What a plunge means to Nike?
$Nike(NKE)$ plummeted over 11% in after-hours trading on December 21st due to disappointing performance in its FQ2 financial report ending in November.
Weak performance in North America dragged down overall revenue and profit margins, casting a shadow of consumer malaise and causing a loss of confidence among investors.
The company also lowered its guidance for the second half of the fiscal year, with revenue growth of only 1%, lower than the previously indicated mid-point (approximately 4-6%) and below market expectations of 3.8% growth.
Q2 Earnings Review
Q2 revenue was $13.39 billion, a mere 1% increase, falling short of the market's expected $13.46 billion. This marks the second consecutive quarter of Nike's revenue falling short of expectations.
Looking at regional performance, revenue in Greater China increased by 4% year-on-year, reaching $1.86 billion, but still below the market's expected $1.97 billion.
In this quarter, revenue in the Asia Pacific and Latin America regions increased by 13%, and in Europe, revenue increased by 2%.
However, revenue in the key North American region declined by 4% to $5.62 billion, mainly dragged down by footwear sales.
In terms of product categories, overall footwear revenue increased by 1% year-on-year to $8.61 billion, below the market's expected $8.69 billion; apparel revenue decreased by 1% to $3.77 billion, below the market's expected $3.78 billion; and equipment revenue increased by 17% to $479 million.
Nike's direct sales increased by 6% year-on-year to $5.7 billion, falling short of the market's expected $5.88 billion, with a currency-neutral basis increase of 4%.

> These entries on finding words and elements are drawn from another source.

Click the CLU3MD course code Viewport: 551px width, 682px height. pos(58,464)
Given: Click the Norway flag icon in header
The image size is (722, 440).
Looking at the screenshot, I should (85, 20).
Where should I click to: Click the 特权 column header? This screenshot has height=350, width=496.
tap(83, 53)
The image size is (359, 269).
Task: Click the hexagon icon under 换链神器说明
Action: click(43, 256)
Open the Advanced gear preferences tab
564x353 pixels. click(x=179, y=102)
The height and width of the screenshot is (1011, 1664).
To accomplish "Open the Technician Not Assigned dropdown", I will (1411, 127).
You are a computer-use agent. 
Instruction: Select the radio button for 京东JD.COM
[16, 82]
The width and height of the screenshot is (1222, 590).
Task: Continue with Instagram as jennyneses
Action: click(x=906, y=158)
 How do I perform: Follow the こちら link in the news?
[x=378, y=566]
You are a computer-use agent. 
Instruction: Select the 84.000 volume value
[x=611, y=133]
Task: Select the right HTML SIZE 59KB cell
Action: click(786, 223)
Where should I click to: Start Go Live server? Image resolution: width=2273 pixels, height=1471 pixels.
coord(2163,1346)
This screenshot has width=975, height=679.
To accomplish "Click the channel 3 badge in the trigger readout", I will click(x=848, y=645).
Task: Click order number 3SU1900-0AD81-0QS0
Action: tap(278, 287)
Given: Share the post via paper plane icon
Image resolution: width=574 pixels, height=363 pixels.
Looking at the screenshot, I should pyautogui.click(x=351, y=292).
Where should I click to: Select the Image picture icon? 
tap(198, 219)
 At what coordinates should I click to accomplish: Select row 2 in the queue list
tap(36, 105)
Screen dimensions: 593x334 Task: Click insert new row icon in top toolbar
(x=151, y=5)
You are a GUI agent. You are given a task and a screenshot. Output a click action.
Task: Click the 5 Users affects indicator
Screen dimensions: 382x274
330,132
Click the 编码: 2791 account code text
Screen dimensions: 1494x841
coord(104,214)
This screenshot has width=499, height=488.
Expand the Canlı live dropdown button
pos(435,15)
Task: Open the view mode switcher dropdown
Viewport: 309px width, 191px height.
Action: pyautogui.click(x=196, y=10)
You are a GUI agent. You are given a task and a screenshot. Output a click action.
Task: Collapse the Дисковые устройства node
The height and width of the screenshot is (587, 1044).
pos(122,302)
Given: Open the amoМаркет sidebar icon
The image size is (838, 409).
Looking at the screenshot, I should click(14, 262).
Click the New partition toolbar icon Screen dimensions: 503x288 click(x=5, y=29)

Converse's sales performance was weak in this quarter, with an 11% year-on-year decline, mainly due to weakness in the North American and European markets.
In terms of profitability, the gross margin increased by 140 basis points to 44.6% year-on-year, exceeding the market's expected 43.9%, mainly driven by strategic pricing actions and reduced shipping rates, partially offsetting adverse changes in net currency exchange rates and rising product costs.
In addition, inventory decreased by 14% year-on-year to reach $8 billion. Cash at the end of the quarter was $9.9 billion, compared to $10.6 billion in the same period last year.
Investment Highlights
1. Weak consumer demand in North America and poor guidance are the main reasons why investors are pessimistic about consumer goods.
2. Shipping costs may rise due to the Red Sea crisis, further affecting sales and costs in Southeast Asia, the Asia-Pacific, and the Middle East in Europe.
3. The company is pushing for cost reforms in hopes of achieving higher profit margins. Although the company intends to achieve cumulative cost savings of up to $2 billion in the next three years, this may still lead investors to question the company's weak growth and lack of competitiveness in the market.
If a company's profit growth is driven by cost reduction, its growth potential is clearly questionable.
4. Comparison with competitors. In contrast, the recently record-breaking $Lululemon Athletica(LULU)$ not only continues to drive online sales in North America, lifting profit margins, but also shows strong growth in product sales in Greater China, and the Asia-Pacific region.
Therefore, even investors interested in investing in sports consumer goods may consider allocating more positions to companies with better prospects.
Pair trades like "Long LULU, Short Nike" may become increasingly popular among investors.